Zahlé : à la recherche d'un nouveau souffle
Soixante-trois kilomètres pour relier Beyrouth à la frontière syrienne en moins de 40 minutes : l’autoroute panarabe doit remplacer à terme “l’autoroute” de Damas. La date de la fin des travaux n’est pas connue, mais le principal tronçon, qui traverse la Békaa, devrait être terminé fin 2015.
On l’appelle l’autoroute panarabe car, au moment du lancement de ce projet, dans les années 1960, elle devait relier le Liban à la Syrie, puis à l’Irak afin de rattraper l’axe routier Amman-Bagdad dans la région de Rutba. « C’est le premier grand chantier routier planifié du Liban, mais sa mise en œuvre a pris – et prend encore – beaucoup de temps », explique l’ingénieur Élias Hélou, du Conseil du développement et de la reconstruction (CDR), le maître d’œuvre. Le but de ce mégaprojet ? Désenclaver la région du Levant en l’adossant à un réseau routier rapide et moderne, qui facilite en particulier le transit des marchandises entre les différents États du Moyen-Orient. Côté libanais, la nouvelle autoroute doit courir sur 63 km entre Hadath (l’autoroute démarre à proximité de l’Université libanaise) et le poste frontière de Masnaa. « Il ne s’agit pas de la rénovation de l’actuelle route de Damas, mais bien de la mise en œuvre d’un axe totalement nouveau, même si celui-ci partage avec l’ancienne route quelques intersections et quelques échangeurs. » Une seule partie est pour l’heure achevée côté libanais : un axe de 5 km reliant Sofar à Mdeirej.
Pour le conducteur, l’avantage est évident : le temps gagné. La nouvelle M30 – son surnom parmi les experts – doit assurer un trajet entre Beyrouth et la frontière syrienne en 40 minutes contre deux à trois heures aujourd’hui sur la vétuste route de Damas. Zahlé devrait se trouver à moins d’une demi-heure de Beyrouth (et de Damas) contre une heure à une heure trente en moyenne actuellement. « La nouvelle autoroute permet d’ouvrir le pays tout entier à l’ensemble du Levant et du Golfe », se félicite Élias Hélou.

### Extrait de données
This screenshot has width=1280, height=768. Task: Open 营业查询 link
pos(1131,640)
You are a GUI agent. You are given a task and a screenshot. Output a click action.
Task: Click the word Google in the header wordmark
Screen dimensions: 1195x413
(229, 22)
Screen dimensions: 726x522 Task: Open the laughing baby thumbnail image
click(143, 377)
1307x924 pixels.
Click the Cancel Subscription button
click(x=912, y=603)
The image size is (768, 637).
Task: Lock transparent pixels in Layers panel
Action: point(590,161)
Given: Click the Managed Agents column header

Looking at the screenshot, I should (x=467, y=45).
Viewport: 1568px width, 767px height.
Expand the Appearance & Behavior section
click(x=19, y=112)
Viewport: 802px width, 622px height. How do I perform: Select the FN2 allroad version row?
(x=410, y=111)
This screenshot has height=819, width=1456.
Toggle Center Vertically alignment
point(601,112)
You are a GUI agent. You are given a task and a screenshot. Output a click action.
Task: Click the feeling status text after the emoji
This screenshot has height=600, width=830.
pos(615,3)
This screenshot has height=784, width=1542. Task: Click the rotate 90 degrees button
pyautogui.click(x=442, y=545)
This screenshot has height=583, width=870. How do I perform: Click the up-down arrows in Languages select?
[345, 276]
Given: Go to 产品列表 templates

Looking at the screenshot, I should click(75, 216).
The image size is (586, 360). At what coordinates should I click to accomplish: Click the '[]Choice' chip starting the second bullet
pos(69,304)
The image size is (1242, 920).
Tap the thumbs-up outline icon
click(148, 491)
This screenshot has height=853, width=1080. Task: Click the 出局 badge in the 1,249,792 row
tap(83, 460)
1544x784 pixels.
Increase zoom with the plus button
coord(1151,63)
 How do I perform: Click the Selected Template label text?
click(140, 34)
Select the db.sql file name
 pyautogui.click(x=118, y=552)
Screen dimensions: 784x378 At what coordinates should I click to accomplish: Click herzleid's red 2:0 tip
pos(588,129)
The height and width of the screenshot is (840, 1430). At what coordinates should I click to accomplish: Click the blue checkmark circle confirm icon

### Travail à effectuer
1. D'après le texte sur l'autoroute panarabe, quelle portion de l'autoroute est déjà achevée côté libanais ?
2. Poursuivez le texte sur l'autoroute panarabe là où il s'arrête.
Le matériel est indépendant du texte sur l'autoroute panarabe.

### Réponses par consigne
1. Un axe de 5 km reliant Sofar à Mdeirej.

2.
Zahlé a, en particulier, un besoin vital de faire revenir vers elle un trafic qui, depuis la guerre de 1975, la contourne au profit de Chtaura. Selon la municipalité, 30 % seulement des voitures, qui empruntent l’actuelle route de Damas en direction de la Syrie, transitent par Zahlé, contre 70 % avant la guerre de 1975. « En raccourcissant le trajet, l’autoroute panarabe peut redonner un coup de fouet à l’intérêt des investisseurs pour une région dont les prix des terrains reste encore très raisonnable si on les compare à ceux de Beyrouth », fait valoir le président de la municipalité de Zahlé.
350 millions de dollars en tout
Pour l’heure, le seul tronçon (5 km sur les 63 km prévus) à avoir été achevé relie Sofar au pont de Mdeirej. Terminée en 2002 (le pont et une partie de la route ont toutefois dû être de nouveau reconstruits après la guerre de 2006), cette première partie a coûté 44 millions de dollars au gouvernement libanais.
Un deuxième tronçon de 25 km est aujourd’hui en chantier. Démarrés en 2007, les travaux se déroulent sur l’axe reliant Namliyé (lieu-dit juste après le col de Dahr el-Baïdar) à Masnaa. Les travaux devraient être achevés d’ici à fin 2015-début 2016, selon le calendrier du CDR. Estimé à environ 240 millions de dollars, son coût est financé par le gouvernement libanais, la Banque européenne d’investissement et des fonds saoudiens via notamment un prêt de l’Organisation des pays exportateurs de pétrole (Opep) et un don du royaume saoudien. « Il s’agit d’une autoroute à trois voies sur une portion non négligeable de son parcours, avec des bandes d’arrêt d’urgence et des routes de service », précise l’ingénieur. Plusieurs ponts et viaducs seront construits, dont un à Jdita, qui, achevé, sera le plus important du pays.
L’exécution d’un tronçon de 5 km entre Mdeirej et Namliyé attend encore des financements pour démarrer. Son coût est cependant chiffré à 35 millions de dollars. Pour que les 63 km de l’autoroute panarabe soient définitivement achevés, une dernière portion de 28 km entre Hadath et Mdeirej doit encore trouver un financement. « Nous ignorons le calendrier d’exécution pour ces deux derniers tronçons. »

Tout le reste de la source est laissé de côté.